Daniel Gusev, managing partner and founder at Gauss Ventures, answers: what’s happening for fintech in Russia? His analysis is done solely to, as objectively as possible, overview repercussions from war and imposed sanctions on Russian economy, payments, fintech.
Among his key points are:
- NSPK (National Payment Card System) will carry the flag of supporting local payment switch – but card importance in terms of payments will cede before faster payments integrated to support in-app payment and QR payments for offline. Merchants will be required to accept QR (lowering the cost of acceptance). Several competing standards might appear – promoted by big acquirers.
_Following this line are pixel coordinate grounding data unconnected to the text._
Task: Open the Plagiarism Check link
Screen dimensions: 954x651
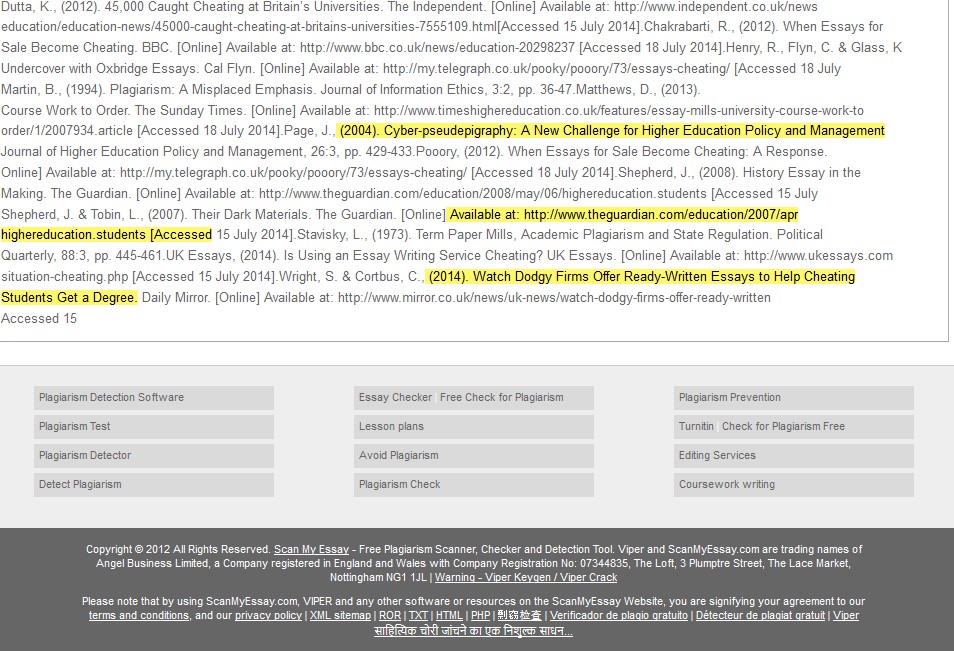Action: 399,484
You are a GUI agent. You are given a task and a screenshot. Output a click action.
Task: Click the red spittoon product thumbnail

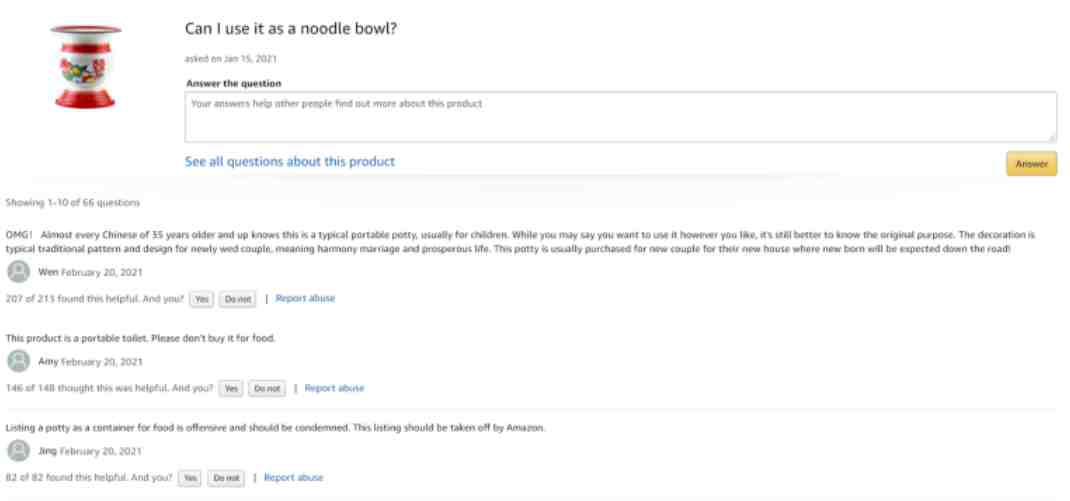point(86,66)
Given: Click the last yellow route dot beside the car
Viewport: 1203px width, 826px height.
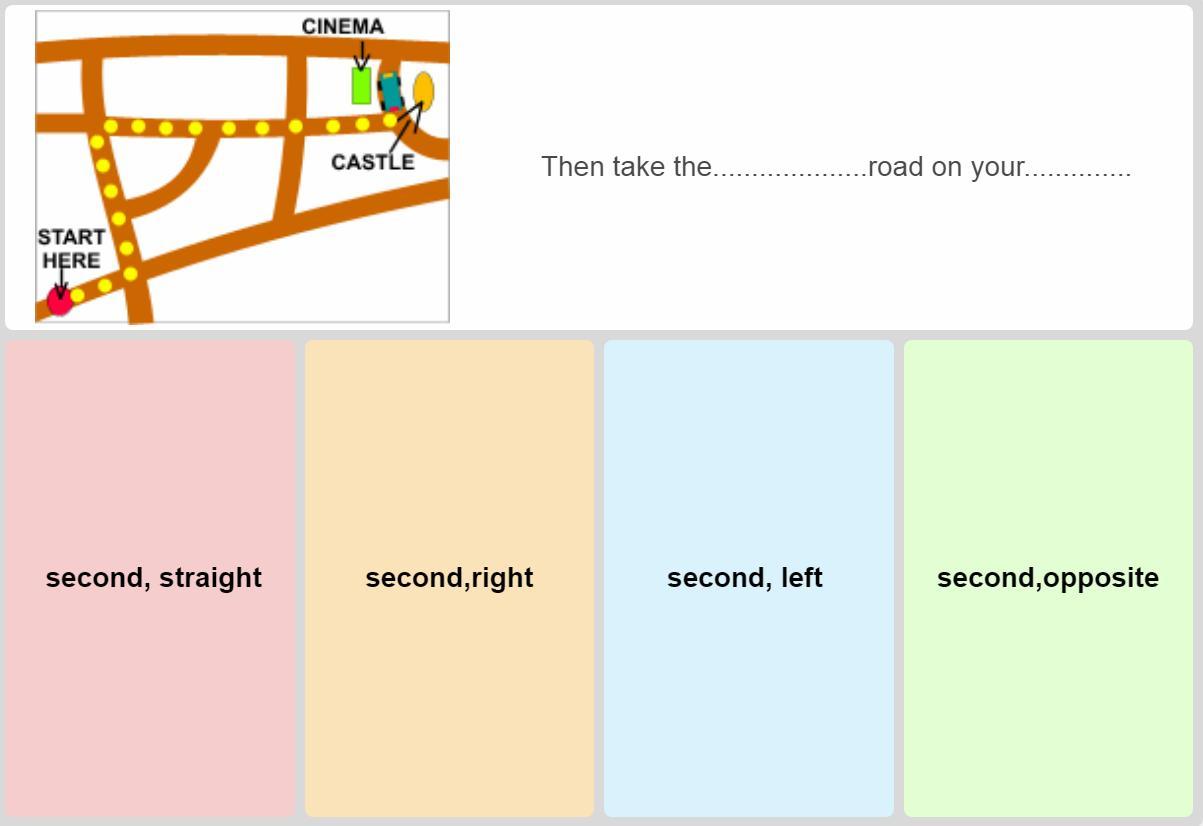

- Cashless drive will suffer a hit, also due to lowering of interchange that would lead to lower cash-back. Marketing budgets from OEMs will also disappear, time will be required to build local champions whom users would trust.
- Merchants will lead the evolution of payments, mirroring Chinese / SEA model, where banks become plumbing: several who maintain prowess in acquiring will invest in checkout experiences as well as improved QR payments – as Android smartphones are extremely popular.
- The state, concerned about the cash cost, promotes development of CBDC and stablecoins / digital cash analogs to alleviate the problem.
- It all comes to ability to retain talent able to execute the management adjustment and implement technological programs that the country relied for many years on international partners – as well as capital for that.
- Here, western sanctions provide a (unintended) silver lining: while morally castigating Russia to oblivion, sanctions provide the country with capital – effectively solving the capital flight problem – as well as securing professional middle class help.